My resolution was to reconfigure HTCondor to use a
primary central scheduler using the schedd_host config setting, allowing
all users on all machines to submit to a single queue. See below:
> So, some questions:
> * How do you know it is safe to shutdown a schedd node without
affecting
> a running job? Can you temporarily mark the schedd for not getting
new
> jobs accepted so no new ones start to drain things? Does condor_q
only
> show local jobs? If so, is just checking for running = 0 enough to
tell if
> its safe to shutdown?
With a single scheduler, this becomes moot, but yes, condor_q by default in version 8.4 and earlier shows only the local jobs.

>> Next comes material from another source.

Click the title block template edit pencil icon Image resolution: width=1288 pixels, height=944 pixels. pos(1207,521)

You need to run condor_q -global to see the queues from every submitter,
or run condor_status -schedd to see the counts.
Using condor_status -schedd -af -long | sort will
show you the full list of scheduler classad attributes. The trouble with
determining if anything is still running is that there's several totals involved
- idle jobs, held jobs, local jobs, flocked jobs, as well as running
jobs.
With ephemeral session nodes, you'll definitely want
to switch to a central scheduler.
I'd also be very interested to learn more about your
approach to your session machines off-list.
> * If you want to reinstall the node but not loose the jobs,
you have to
> maintain the condors job state somehow. is persisting /var/lib/condor/
> spool all you need to maintain this state, or are there other places
on
> the file system that need to persist?
Yes, the /var/lib/condor/spool is the location that
counts. The queue is represented by the job_queue.log file in that directory.

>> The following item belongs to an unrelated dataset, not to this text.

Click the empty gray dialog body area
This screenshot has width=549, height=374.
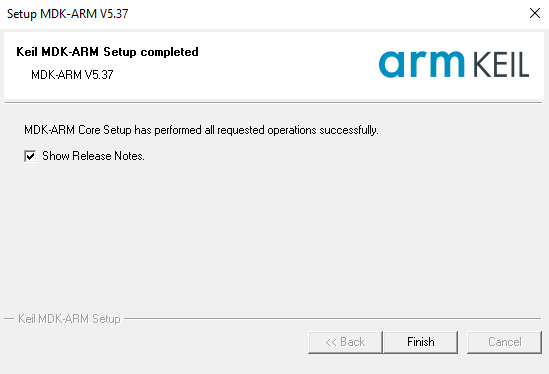pos(273,238)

> * For sites that want to scale the number of schedd's and the number
of
> login nodes differently, is that possible? Is there a remote schedd
mode?
> I'm sure things like the syscall shadowing wouldn't work in such a
mode,
> but we haven't had a need for our site for that.

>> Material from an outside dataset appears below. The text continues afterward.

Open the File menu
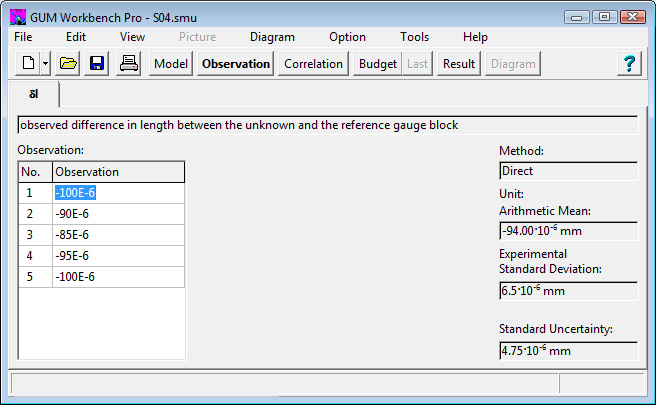Image resolution: width=656 pixels, height=405 pixels. 23,37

You set the SCHEDD_HOST configuration variable to
the hostname of the machine running your scheduler, and the condor_q,
condor_submit, and whatever else will refer to that machine.
You can use config file conditionals or templating
to set a different host for different login machines, or you can use
the $_CONDOR_SCHEDD_HOST environment variable to set the proper scheduler on
a user-by-user basis. Remember, though, that a user who submitted jobs to
one queue might become alarmed if they log in to a different machine
using a different scheduler and find their jobs "missing"
from the condor_q output.
Our largest environment has three schedulers. One
is what's hardcoded in the configuration file applied to all users on
all machines in the pool, and the target of everyone's condor_submit and
condor_q runs.
The second is used for a DRMAA-linked Python application,
because there was a problem with an older version of HTCondor
and DRMAA that didn't take remote schedulers into account, so DRMAA
could only delete jobs from the local scheduler.
Finally, there's a third scheduler for a small team
which occasionally will submit hundreds of thousands of small jobs at
a time, and in 8.0 and early 8.2 running condor_q didn't even work with
a queue that deep. Once we fixed the bugs and timeouts it
was still highly disruptive to everyone else's ability to run a quick
condor_q to check their job status, so we quarantined the 100k+
job submissions to their own little scheduler on a 7-year-old clunker
machine by modifying the job-submission script to use "condor_submit
-name".
With a remote schedd, the syscall shadowing is done
at the machine which is running the schedd, so as long as that machine
has access to the target filesystem to which the job refers,
then it'll work. But we're not using standard universe either, and
fairly few people are in any case.
Here we just have the jobs use NFS from the exec nodes
to pull input files in most cases, in order to take advantage
of the Linux buffer cache with depth-first machine fill, and then
have been migrating NFS-based output delivery to HTCondor output
transfers as time goes on.
There was a message from the CHTC team a week or two
ago here on how you can use HTCondor-C to handle file spooling
to a remote scheduler, if you're interested in that check out
the archives.